• EXERCISE
Which lines run from the line with "Соискателям (1186, 828)" through the line with "Выпускникам (1112, 258)" in the entries below? Print them exactly, both ends included, and nothing more.

Saved entries:
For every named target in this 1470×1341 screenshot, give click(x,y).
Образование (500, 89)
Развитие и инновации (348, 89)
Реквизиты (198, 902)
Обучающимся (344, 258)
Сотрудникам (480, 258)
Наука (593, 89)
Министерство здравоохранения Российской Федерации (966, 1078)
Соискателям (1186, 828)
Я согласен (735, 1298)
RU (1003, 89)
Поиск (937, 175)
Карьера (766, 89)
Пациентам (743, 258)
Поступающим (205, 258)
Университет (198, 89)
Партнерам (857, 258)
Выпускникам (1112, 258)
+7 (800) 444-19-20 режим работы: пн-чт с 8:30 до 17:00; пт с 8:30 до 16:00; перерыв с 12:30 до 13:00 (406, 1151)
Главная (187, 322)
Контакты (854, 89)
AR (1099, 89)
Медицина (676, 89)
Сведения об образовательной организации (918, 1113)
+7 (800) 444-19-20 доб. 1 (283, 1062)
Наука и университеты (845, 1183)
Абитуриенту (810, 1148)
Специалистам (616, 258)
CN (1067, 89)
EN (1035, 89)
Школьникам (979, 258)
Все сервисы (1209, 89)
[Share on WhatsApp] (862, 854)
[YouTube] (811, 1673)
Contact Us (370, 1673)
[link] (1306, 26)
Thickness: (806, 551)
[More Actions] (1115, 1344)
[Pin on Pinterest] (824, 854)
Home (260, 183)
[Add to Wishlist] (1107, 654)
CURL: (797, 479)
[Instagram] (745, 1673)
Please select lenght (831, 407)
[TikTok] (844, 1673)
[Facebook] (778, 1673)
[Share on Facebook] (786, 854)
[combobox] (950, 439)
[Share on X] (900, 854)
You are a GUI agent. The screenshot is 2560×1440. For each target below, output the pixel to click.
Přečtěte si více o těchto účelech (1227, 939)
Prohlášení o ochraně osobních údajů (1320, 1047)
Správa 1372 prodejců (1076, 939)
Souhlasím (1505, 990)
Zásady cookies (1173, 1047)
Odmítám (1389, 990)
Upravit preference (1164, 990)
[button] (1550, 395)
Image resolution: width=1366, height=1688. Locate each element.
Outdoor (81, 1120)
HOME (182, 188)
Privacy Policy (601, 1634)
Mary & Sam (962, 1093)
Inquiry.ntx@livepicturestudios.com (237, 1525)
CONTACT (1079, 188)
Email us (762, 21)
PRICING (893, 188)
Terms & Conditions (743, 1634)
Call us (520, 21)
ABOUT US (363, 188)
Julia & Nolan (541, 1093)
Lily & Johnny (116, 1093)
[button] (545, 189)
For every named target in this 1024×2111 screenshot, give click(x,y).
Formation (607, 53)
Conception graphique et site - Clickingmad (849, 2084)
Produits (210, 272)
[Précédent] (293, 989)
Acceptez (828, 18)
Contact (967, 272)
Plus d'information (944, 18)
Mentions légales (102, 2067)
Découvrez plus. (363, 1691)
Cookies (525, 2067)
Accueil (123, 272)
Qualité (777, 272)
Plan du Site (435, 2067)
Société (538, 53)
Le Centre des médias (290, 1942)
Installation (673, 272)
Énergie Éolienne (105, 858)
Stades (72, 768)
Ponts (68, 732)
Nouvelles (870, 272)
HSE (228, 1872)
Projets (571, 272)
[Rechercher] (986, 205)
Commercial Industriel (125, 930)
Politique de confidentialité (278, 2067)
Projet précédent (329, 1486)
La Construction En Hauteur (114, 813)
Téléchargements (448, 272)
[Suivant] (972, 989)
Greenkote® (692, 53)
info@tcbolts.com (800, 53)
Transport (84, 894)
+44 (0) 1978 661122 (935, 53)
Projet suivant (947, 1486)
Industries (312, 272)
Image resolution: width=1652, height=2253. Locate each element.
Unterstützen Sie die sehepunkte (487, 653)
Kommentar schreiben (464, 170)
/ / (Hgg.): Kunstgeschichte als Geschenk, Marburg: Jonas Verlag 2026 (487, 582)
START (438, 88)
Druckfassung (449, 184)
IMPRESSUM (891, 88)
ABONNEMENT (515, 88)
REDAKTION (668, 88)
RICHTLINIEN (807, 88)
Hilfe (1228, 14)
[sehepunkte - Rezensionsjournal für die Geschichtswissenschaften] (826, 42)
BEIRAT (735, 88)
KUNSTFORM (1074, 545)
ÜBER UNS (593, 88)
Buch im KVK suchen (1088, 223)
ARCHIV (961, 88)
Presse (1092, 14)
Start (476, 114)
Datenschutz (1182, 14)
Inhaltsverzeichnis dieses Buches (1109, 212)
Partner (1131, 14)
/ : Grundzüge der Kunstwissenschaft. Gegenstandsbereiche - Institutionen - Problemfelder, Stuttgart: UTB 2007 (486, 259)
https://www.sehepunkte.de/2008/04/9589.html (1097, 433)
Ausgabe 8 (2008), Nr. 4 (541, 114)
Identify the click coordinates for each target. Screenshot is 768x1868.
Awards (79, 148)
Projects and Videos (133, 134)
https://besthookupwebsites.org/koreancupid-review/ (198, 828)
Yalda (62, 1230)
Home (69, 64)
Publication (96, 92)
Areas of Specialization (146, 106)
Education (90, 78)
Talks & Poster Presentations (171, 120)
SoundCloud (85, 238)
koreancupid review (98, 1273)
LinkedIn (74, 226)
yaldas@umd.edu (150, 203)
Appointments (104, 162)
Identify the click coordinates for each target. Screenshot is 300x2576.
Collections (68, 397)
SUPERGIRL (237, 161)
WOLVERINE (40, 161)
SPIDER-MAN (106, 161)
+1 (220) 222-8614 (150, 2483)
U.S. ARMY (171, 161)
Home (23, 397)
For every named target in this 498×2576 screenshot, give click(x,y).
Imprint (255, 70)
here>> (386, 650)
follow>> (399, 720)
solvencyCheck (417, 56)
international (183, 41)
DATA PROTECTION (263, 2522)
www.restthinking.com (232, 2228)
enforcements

• ANSWER BELOW
Соискателям (1186, 828)
Я согласен (735, 1298)
RU (1003, 89)
Поиск (937, 175)
Карьера (766, 89)
Пациентам (743, 258)
Поступающим (205, 258)
Университет (198, 89)
Партнерам (857, 258)
Выпускникам (1112, 258)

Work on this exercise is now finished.